Officials with NASA, FEMA and the White House discussed the new asteroid-mitigation strategies in a teleconference with the media today. “An asteroid impact is one of the possible scenarios that we must be prepared for,” Leviticus Lewis, chief of FEMA’s National Response Coordination Branch, told reporters during the teleconference, adding that a catastrophic asteroid strike is “a low-probability but high-consequence event” for which “some degree of preparedness is necessary.”

“This plan is an outline not only to enhance the hunt for hazardous asteroids, but also to better predict their chances of being an impact threat well into the future and the potential effects that it could have on Earth,” NASA’s planetary defense officer Lindley Johnson said during the teleconference. Johnson added that the plan will help NASA “step up our efforts to demonstrate possible asteroid deflection and other mitigation techniques, and to better formalize across the U.S. government the processes and protocols for dissemination of the best information available so that timely decisions can be made.”

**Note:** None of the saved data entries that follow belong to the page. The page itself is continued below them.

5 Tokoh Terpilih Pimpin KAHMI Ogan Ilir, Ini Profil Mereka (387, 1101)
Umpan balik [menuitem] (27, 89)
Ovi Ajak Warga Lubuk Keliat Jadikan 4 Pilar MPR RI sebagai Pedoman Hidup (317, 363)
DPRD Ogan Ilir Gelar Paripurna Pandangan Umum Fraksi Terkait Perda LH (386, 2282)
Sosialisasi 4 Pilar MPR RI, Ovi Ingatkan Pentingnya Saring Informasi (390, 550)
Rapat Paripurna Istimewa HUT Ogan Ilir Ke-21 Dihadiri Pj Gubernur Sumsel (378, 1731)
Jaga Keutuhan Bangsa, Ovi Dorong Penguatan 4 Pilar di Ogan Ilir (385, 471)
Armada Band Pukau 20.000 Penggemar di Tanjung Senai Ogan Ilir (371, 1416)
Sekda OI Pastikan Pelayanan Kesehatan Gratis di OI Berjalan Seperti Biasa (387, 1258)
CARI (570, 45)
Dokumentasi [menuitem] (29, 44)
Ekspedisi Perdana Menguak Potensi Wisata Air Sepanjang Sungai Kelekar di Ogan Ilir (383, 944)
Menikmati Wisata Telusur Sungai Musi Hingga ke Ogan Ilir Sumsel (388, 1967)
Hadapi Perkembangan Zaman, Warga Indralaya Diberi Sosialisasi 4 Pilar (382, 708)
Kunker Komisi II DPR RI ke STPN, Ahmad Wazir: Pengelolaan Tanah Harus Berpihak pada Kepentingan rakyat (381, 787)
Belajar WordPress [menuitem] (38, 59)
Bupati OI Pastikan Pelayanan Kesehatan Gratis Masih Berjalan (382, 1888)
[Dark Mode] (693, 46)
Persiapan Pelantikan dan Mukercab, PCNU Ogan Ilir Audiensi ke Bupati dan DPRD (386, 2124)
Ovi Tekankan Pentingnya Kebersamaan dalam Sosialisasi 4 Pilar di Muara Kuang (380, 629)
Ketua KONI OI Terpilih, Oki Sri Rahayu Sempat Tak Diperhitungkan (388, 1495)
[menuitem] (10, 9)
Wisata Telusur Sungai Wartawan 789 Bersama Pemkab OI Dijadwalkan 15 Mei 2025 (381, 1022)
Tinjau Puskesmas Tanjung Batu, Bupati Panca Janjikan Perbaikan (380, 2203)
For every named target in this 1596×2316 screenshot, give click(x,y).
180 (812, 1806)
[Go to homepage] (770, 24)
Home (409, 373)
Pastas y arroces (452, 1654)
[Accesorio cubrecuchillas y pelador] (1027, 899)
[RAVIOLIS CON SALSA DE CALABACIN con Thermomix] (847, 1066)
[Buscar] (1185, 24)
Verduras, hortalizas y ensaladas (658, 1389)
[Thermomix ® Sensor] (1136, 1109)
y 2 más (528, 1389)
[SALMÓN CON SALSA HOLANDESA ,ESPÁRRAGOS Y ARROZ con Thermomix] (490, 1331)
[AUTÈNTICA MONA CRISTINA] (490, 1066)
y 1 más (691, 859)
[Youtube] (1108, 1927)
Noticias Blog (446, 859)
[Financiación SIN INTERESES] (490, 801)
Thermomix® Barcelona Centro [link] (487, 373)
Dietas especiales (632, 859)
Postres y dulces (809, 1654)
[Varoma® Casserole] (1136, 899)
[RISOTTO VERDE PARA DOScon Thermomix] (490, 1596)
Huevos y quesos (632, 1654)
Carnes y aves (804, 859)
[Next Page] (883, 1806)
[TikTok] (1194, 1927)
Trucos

Protecting Earth from incoming asteroids will be a huge job, but don’t expect astronauts to do it, NASA said. “That’s something relegated to the movies — it makes a good movie, but we do not see in our studies any technique that would require the involvement of astronauts,” Johnson said, adding that all of NASA’s proposed asteroid-deflection techniques “would all be done by robotic spacecraft.”

This graphic depicts the spatial extent of the damage if an asteroid measuring roughly 100 feet (30 meters) wide were to hit New York City. An asteroid that size famously exploded over Siberia on June 30, 1908. Known as the Tunguska event, this was the largest asteroid impact in recorded history. National Science & Technology Council


Five ways to prepare for asteroids


Five major objectives are detailed in the new plan. In the first, NASA is directed to lead a new effort to enhance the nation’s capabilities for detecting, tracking and characterizing near-Earth asteroids to “reduce current levels of uncertainty and aid in more accurate modeling and more effective decision-making,” the document states.

NASA already supports several ground-based observatories that scan the skies for asteroids — like the Catalina Sky Survey in Tucson, Arizona, the Pan-STARRS1 telescope in Maui — and the NEOWISE space telescope. While the new report doesn’t ask NASA scientists to start planning for additional missions, it does request that the agency “identify opportunities in existing and planned telescope programs to improve detection and tracking by enhancing the volume and quality of current data streams.”

The second goal listed in the document discusses the improvement of “modeling, prediction and information integration” across U.S. agencies to help predict the probability that an asteroid will hit Earth and determine exactly when and where an incoming asteroid could strike. Emergency-management teams like FEMA would use this information to determine the best course of action when preparing for an asteroid strike and dealing with the consequences after an impact occurs.

In the third objective, NASA is asked to come up with new ways to deflect an asteroid heading toward Earth. This involves developing new technologies for “rapid-response NEO reconnaissance missions,” in which a spacecraft could launch toward an Earth-bound asteroid and somehow change the space rock’s course so that it no longer posed a threat. NASA had plans to attempt this with the Asteroid Redirect Mission (ARM) in 2021, but the Trump administration scrapped that mission in 2017.